Last year, my conclusion at the end of the summer was that it was nice to be done with the longer days, but also that it was worth it to have Fridays off. Three day weekends every week are awesome, frankly. But ten-hour workdays are long, for sure. My usual schedule is 9:30 to 6:00; in the summer I’ll work 8:00 to 6:30. Staying an extra half hour is no big deal. Getting here at 8:00 is the hard part.
So, what are my “best practices” for surviving a ten-hour workday, when you’re not used to it?
- First, pace yourself. It’s a long day. Don’t burn yourself out, either mentally or physically, in the first four hours and then be wiped out for the next six.
- Second, stay hydrated. Drink lots of water. I tend to forget to drink in the afternoons, and then get headaches. Also, having to get up to use the restroom more often keeps the blood moving.
- Third, graze throughout the day. It works better for me that way. I don’t have time for my usual big breakfast in the morning, so I eat light and then eat again not long after I get to work. Lunch is as usual, and then I have a snack or two on through the afternoon. Not eating a big lunch makes it easier to stay awake during the long, long afternoon. And you really don’t want big blood sugar swings during a ten-hour day.
- Fourth, if you can, take on a couple of projects that you’ve been meaning to get to. Those two extra hours can be a good time to work on something that takes some extended attention, that you haven’t seemed to be able to fit into a normal eight-hour day. Summers are slower for us anyway, since there aren’t as many students around, so we always plan summer projects, but it seems easier to work on them while on the four-day schedule. I don’t know exactly why that is.

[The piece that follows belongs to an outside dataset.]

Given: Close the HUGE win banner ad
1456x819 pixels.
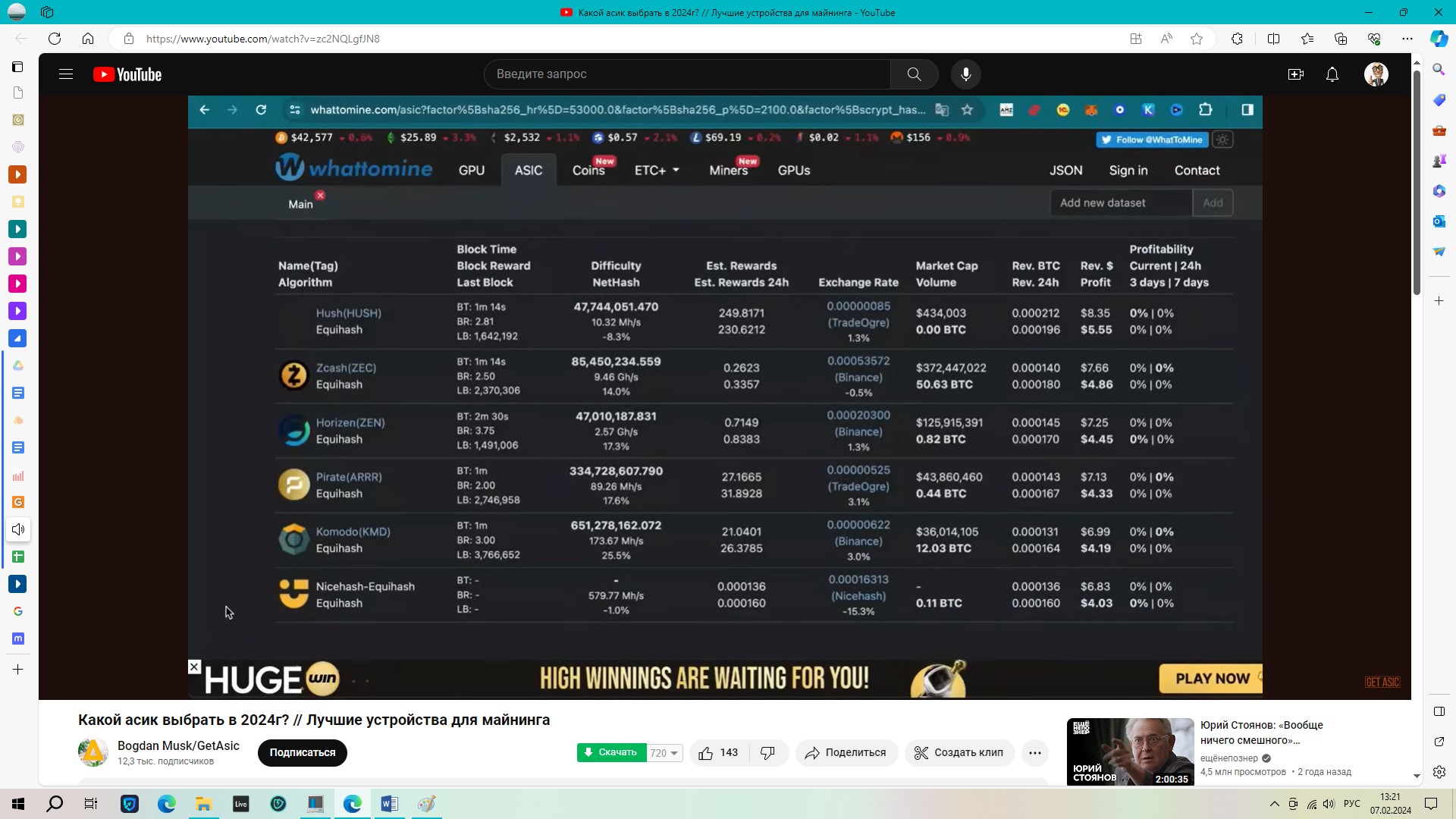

- Fifth, don’t fill up your Friday with a lot of planned activities if you’re not a very high-energy person. I find that after finishing my four ten-hour days, I’m kind of tired once Friday rolls around. So I usually take it kind of easy and use that as my day to read and do stuff around the house. I might go to a movie if one of my other teacher friends wants to, or drag my chair down to the beach to read in the morning. Of course, if you’re a high energy person, you may not need that down day. I find that when I use Friday that way, though, then I have plenty of energy for Saturday and Sunday to either go somewhere or get the more heavy duty yard work done.
- Finally, dress as comfortably as you can. I can’t wear jeans, or shorts and a tee shirt to work, but I can wear tennis shoes with my dockers and a comfortable shirt. If you’re comfortable in hose and heels, then go for it, and I know a lot of people don’t have a choice. (Although in Florida no one wears hose. Ever.) But if you can, go comfy.
And if you’re stuck with your five-day work week, that’s too bad…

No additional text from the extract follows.